DD268426B5 - ARRANGEMENT FOR MEASUREMENT DETECTION AND CORRECTION IN THE FINAL GRINDING OF OPTICAL COMPONENTS WITH BALL-END CROP SURFACES - Google Patents

Description

adjustable, a pulse emitting key unit is coupled, the key unit is coupled via a drive controller with a transistor pulse controller for controlling the drive dos in his direction reversible Werkstückpositioniersystsms, the drive controller via a zer UaIe computer unit and a microcomputer system is controllable, the workpiece positioning from eir <? m with a clutch provided DC motor, which is connected via a Wälzschraubtrieb with a positioning slide, and the positioning slide is coupled via a position measuring system with the drive controller.

The central processing unit assumes the function of coordination, the selection of the operating mode "step" or "automatic", the evaluation of measuring results, the calculation of machine constants and machining positions, the transfer of target positions to the drive controller, the updating and display of the current actual position of the Wertstückes as well as control and monitoring functions. The drive controller makes it possible that the commands urv I instructions that go out of the central computer unit and the power transmission unit in direction of rotation and speed information for the preferably used transistor pulse controller and to convert the Weginkrementimpulse supplied by the measuring system in speed and Lageistinformationen. In the case of a position command, the DC motor actuated by the electrical contact system, that is to say by the transistor pulse controller, causes the positioning carriage, which is driven by the coupling and the rolling screw drive, on which the workpiece is located, to be moved to the required target position.

The arrangement according to the invention thus makes it possible, in a relatively simple manner, to achieve a free position, which can be carried out by subjective influences of the working force, of the optical component to be machined. About the computer control a selbstätige center thickness detection is performed in conjunction with a subsequent correction processing. Furthermore, a check of the processing result is possible at any time, with all said steps are possible both in automatic and in step mode.

embodiment

In an embodiment below, the arrangement according to the invention will be explained in more detail. To show:

Fig. 1: Overall structure in the arrangement of the probe element on the tool side directed optical functional surface Fig. 2: Tastelementanordnung directed to tool-removed optical functional surface

FIG. 1 shows the overall structure of the arrangement for measuring, processing and testing a lens-shaped optical component 1. A scanning element 2, which is arranged pivotably on a machine frame of an optical processing machine, is located in the pivoted-in position facing the optical axis of the component 1. Serves a Tasthebelschwenkeinrichtung 3. The Tasthebelschwenkeinrichtung 3 is connected via a sensing lever 4 with a sensing device 5, which generates a pulse when probing, which is forwarded to a drive controller 8. The drive controller 8, which constantly determines the current position via the connected measuring system 16, recognizes the current position of the probed functional surface 7 of the optical component 1 upon receipt of the pulse of the sensing device 5. This position position is communicated to a central computer unit 7 per position controller cycle of the drive controller 8. Via this computer unit 7, different measuring processes can be called up via keyboard input, target positions calculated automatically, and measurement results evaluated. Corrected machine constants, Positionist positions displayed and new target positions and process speeds - according to the measuring operations - are passed to the controller 8. Via a connected microcomputer control system 9, border positions or pulse releases coming from a machine 11 as well as the control commands coming from a machine operating panel 10 can be forwarded to the drive controller 8.

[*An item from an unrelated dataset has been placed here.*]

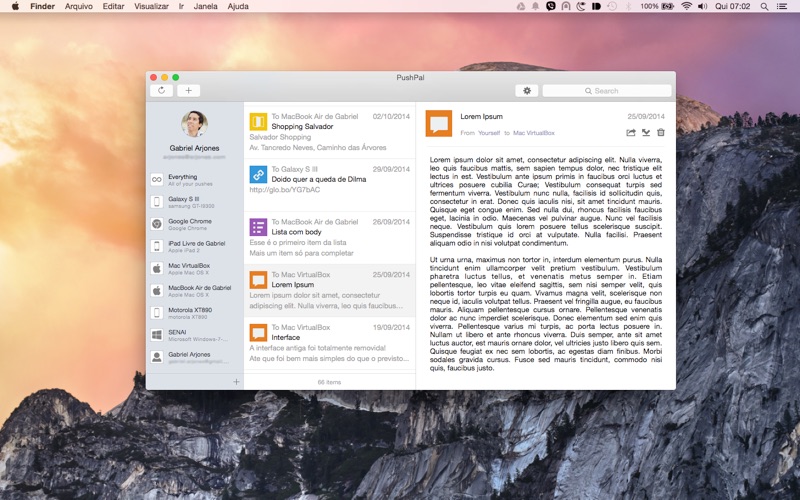Click the Search field
The width and height of the screenshot is (800, 500).
tap(606, 90)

Furthermore, FIG. 1 shows a workpiece positioning system that can be reversed in its direction of movement, comprising a DC motor 13 provided with a coupling 12, which is connected to a positioning slide 15 via a rolling screw drive 14. The positioning carriage 15 is coupled to the drive controller 8 via a position measuring system 16. The measurement of the actual position of the provided with the optical functional surfaces 17 and 18 component can be done according to various, freely selectable measuring operations.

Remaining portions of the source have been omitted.